No Sleep Till…
When asked about what I would wish for, if I was given a single semi-realistic wish, my answer has been the same for as long as I can remember. I would wish that I never felt the sensation of being tired. It’s not that I mind sleeping. I actually enjoy it, especially when I have amazing dreams or nightmares, but the ability to decide when I sleep would be nothing short of a dream come true.
The possibilities of reading a book in one sitting, driving cross-country or writing a novel are now just a pill away. I would venture to guess that despite it’s good intentions for keeping pilots awake, helping narcoleptics and other people with sleeping disorders and enabling terminally ill patients to enjoy their last few moments awake, Modafinil certainly has the danger of becoming the next party drug. I certainly would try it out, though I can’t help but be a bit skeptical about the damage it could do. I mean we are talking about messing with nature here.

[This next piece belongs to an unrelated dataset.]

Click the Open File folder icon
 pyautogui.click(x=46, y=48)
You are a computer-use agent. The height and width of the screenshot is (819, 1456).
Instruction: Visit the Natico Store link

I’m conflicted when it comes to biotechnology. Part of me would want to be the first in line to get implants that would adjust the climate control of a room when I walked in, allowed me to see clearly in pitch-black darkness or gave me other super-human abilities. The other part of me says, ‘don’t fuck with mother nature.’I’m quite certain all of those abilities will become reality during my lifetime, question is, will I be a specimen?